I’ve been curing and smoking bacon for about a year now and I attribute my success to the information I’ve found on this forum. I like the ease of Pops cure, but prefer dry cured bacon, and therein lies my question to the forum. After smoking, my last dry cured slab had an unusual, almost sour, smell that reminded me of yeast. Should I be concerned? It was a 1140 gram slab with 3 grams No. 2 and 31 grams salt, cured in a 40 degree refrigerator for about 2 weeks.

Jay


----------



## dirtsailor2003 (Aug 3, 2013)

I'd error on the side of safety and pitch that one. Shouldn't smell sour.


----------



## daveomak (Aug 3, 2013)

The numbers you have given for additions to the 1140 gram slab of pork belly

2.19 grams of cure #1 would have been correct for a 120 Ppm concentration of nitrite...  (recommended by the FSIS)

20.75 grams of salt for a 2% salt final concentration which includes the salt in cure #1 (you are at about 3% which is OK)

The FSIS does not recommend cure #2 for bacon as it has nitrate in it....  
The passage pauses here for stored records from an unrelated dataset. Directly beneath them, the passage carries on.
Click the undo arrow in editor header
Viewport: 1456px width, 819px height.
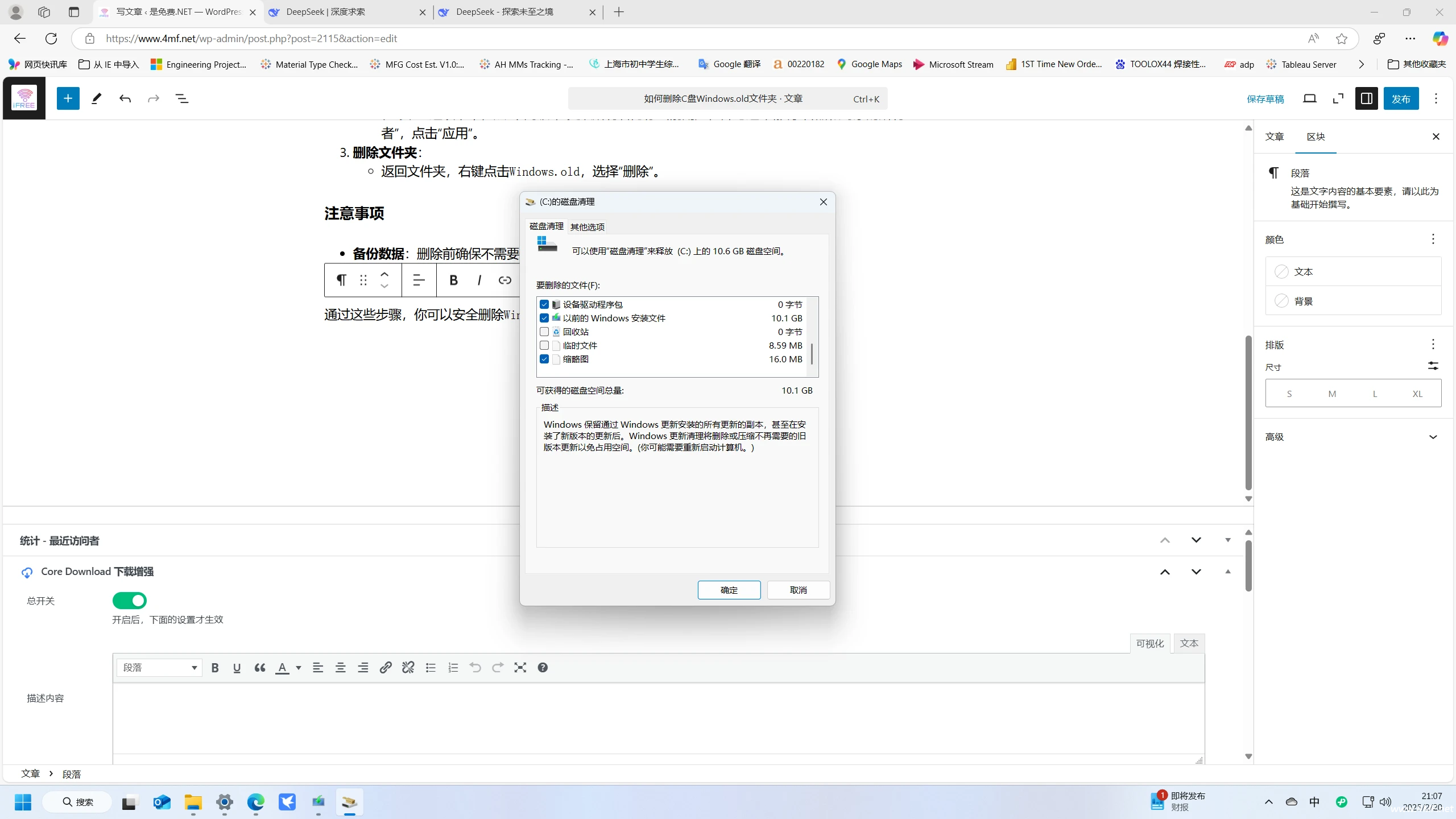[125, 98]
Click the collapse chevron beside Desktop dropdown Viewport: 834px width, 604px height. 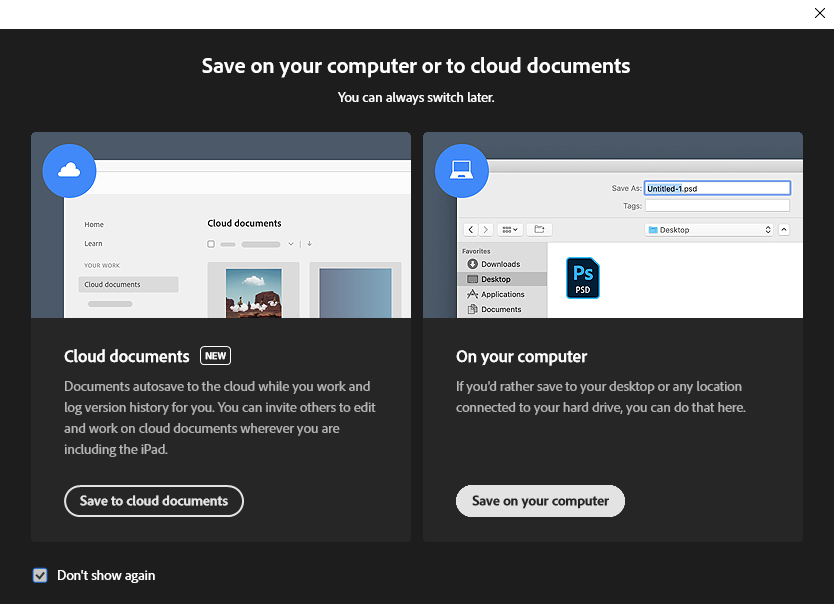click(783, 230)
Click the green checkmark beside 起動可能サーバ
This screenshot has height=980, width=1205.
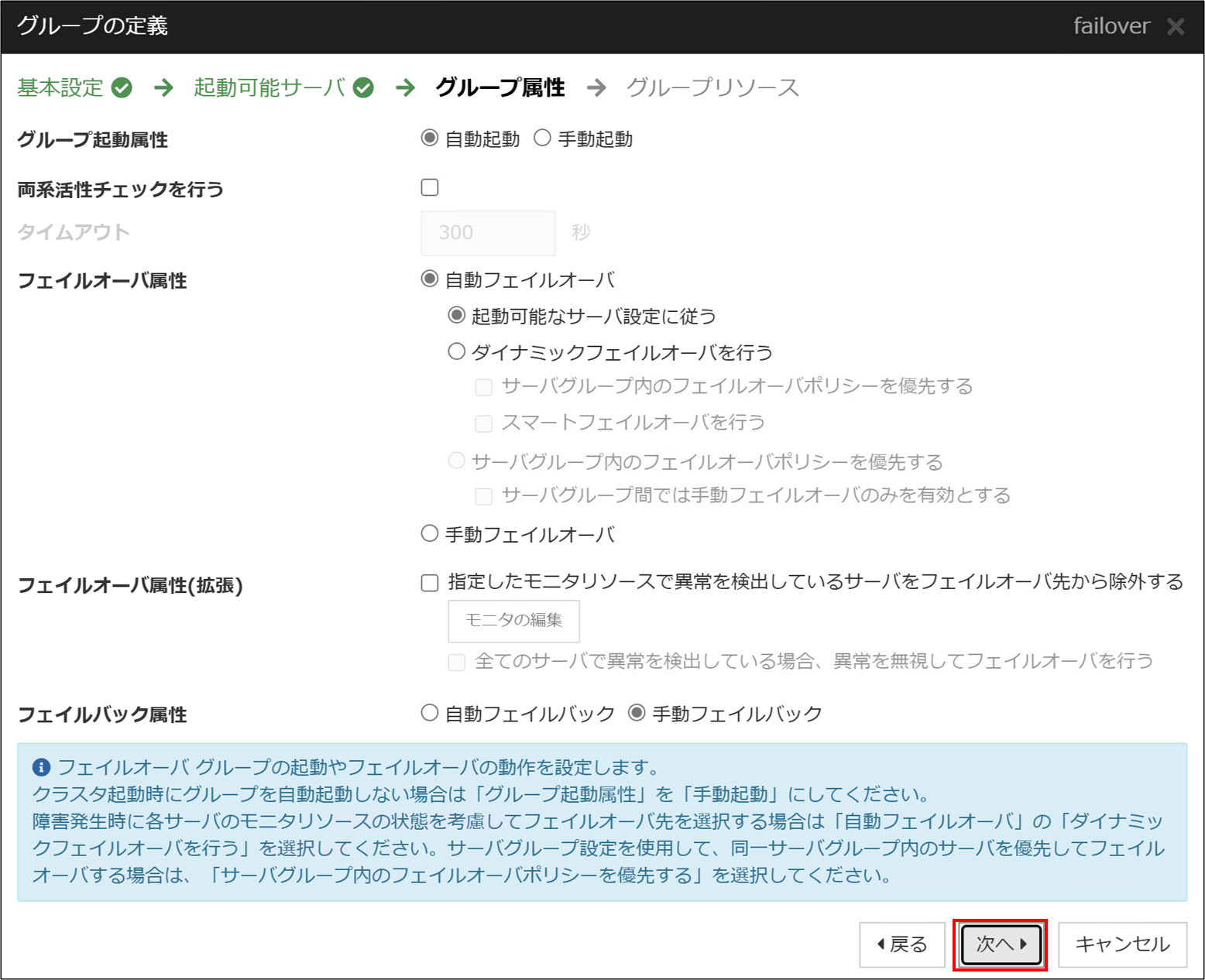tap(363, 88)
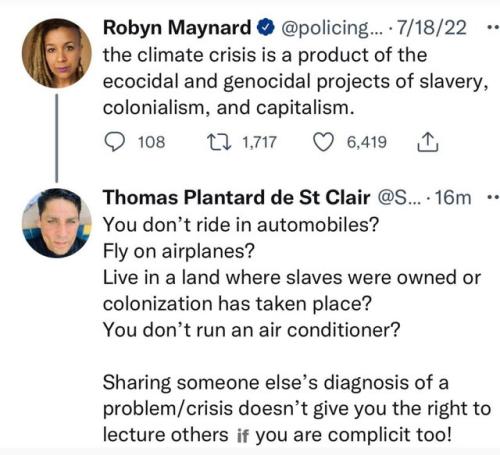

As far as the smell goes, the refer temp may have been a little high.... don't know for sure.....  If you had sugar in the mix, it could have fermented.... don't know..  Did you sanitize your equipment thoroughly.....  I try to wipe everything with a straight vinegar solution after cleaning with soap and water etc.....   Sometimes, meat stored in zip bags (if that's is what you did for the curing process) can develop an odor.....  If you used wood that was moldy, during the smoke, that could have an effect......  If you did not preheat your smoker to 275 or so to kill of stuff growing in it, that could have an effect.... 

I would rinse it well, dry the surface well, and place on a rack in the refer for a few days so it can dry and equilibrate...  do the smell test... If in doubt, throw it out.....

In the calculator listed below, the Ppm Nitrite number can be changed for different cuts of meat.....  for bacon, change the number to 120 for skin off bacon....  108 for skin on bacon...   that assumes 10% skin weight and cure does not absorb in the skin so the 120 Ppm rate is achieved.....    Now, those numbers are maximum allowed for COMMERCIAL producers including the nitrate not allowed....   Home curing isn't regulated so you are at liberty to cure food however you wish......   That being said, I would recommend following the FSIS regs....

............Cure calculator..........

http://www.diggingdogfarm.com/page2.html

As you can probably tell, I don't know much.... that's normal....  but trying to give a few suggestions so you can do some more trouble shooting and solve the problem....

Dave


----------



## kubuton (Aug 3, 2013)

Thanks for the insight! I meant cure no. 1 (nitrite) - sometimes I get keyboard dyslexia! Two comments may be right on - I cured in ziplock bags, and after curing I coated the slab with Jamaican jerk spice and sugar. I'll take the other comments to heart as well - could be I got a little careless. Lessons learned - I tossed it.

Jay


----------